## Data to use
= = = = = = =

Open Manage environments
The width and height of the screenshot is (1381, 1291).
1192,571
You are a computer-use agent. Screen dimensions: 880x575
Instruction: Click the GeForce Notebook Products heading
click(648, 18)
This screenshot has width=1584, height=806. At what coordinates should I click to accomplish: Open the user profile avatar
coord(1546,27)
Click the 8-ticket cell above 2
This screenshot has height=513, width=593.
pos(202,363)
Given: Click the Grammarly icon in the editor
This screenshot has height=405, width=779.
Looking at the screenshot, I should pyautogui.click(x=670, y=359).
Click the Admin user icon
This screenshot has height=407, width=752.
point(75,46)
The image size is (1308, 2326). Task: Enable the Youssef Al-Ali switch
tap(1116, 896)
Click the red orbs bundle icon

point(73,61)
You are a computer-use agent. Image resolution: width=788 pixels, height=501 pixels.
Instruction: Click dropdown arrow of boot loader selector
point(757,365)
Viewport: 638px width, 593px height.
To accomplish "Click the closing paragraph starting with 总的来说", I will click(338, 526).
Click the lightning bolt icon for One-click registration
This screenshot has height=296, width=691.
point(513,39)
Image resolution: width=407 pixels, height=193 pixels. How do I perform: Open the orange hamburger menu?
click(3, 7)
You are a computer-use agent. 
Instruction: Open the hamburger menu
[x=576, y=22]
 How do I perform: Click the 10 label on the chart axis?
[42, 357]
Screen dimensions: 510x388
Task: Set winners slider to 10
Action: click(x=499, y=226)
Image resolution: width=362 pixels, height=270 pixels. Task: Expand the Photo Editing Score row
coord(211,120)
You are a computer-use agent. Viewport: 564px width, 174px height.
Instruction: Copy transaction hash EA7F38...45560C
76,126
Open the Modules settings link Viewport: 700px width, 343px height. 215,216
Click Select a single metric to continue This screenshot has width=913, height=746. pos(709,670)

= = = = = = =

## What you are asked to do
Transcribe every entry verbatim.

## Response box
Open Manage environments
The width and height of the screenshot is (1381, 1291).
1192,571
You are a computer-use agent. Screen dimensions: 880x575
Instruction: Click the GeForce Notebook Products heading
click(648, 18)
This screenshot has width=1584, height=806. At what coordinates should I click to accomplish: Open the user profile avatar
coord(1546,27)
Click the 8-ticket cell above 2
This screenshot has height=513, width=593.
pos(202,363)
Given: Click the Grammarly icon in the editor
This screenshot has height=405, width=779.
Looking at the screenshot, I should pyautogui.click(x=670, y=359).
Click the Admin user icon
This screenshot has height=407, width=752.
point(75,46)
The image size is (1308, 2326). Task: Enable the Youssef Al-Ali switch
tap(1116, 896)
Click the red orbs bundle icon

point(73,61)
You are a computer-use agent. Image resolution: width=788 pixels, height=501 pixels.
Instruction: Click dropdown arrow of boot loader selector
point(757,365)
Viewport: 638px width, 593px height.
To accomplish "Click the closing paragraph starting with 总的来说", I will click(338, 526).
Click the lightning bolt icon for One-click registration
This screenshot has height=296, width=691.
point(513,39)
Image resolution: width=407 pixels, height=193 pixels. How do I perform: Open the orange hamburger menu?
click(3, 7)
You are a computer-use agent. 
Instruction: Open the hamburger menu
[x=576, y=22]
 How do I perform: Click the 10 label on the chart axis?
[42, 357]
Screen dimensions: 510x388
Task: Set winners slider to 10
Action: click(x=499, y=226)
Image resolution: width=362 pixels, height=270 pixels. Task: Expand the Photo Editing Score row
coord(211,120)
You are a computer-use agent. Viewport: 564px width, 174px height.
Instruction: Copy transaction hash EA7F38...45560C
76,126
Open the Modules settings link Viewport: 700px width, 343px height. 215,216
Click Select a single metric to continue This screenshot has width=913, height=746. pos(709,670)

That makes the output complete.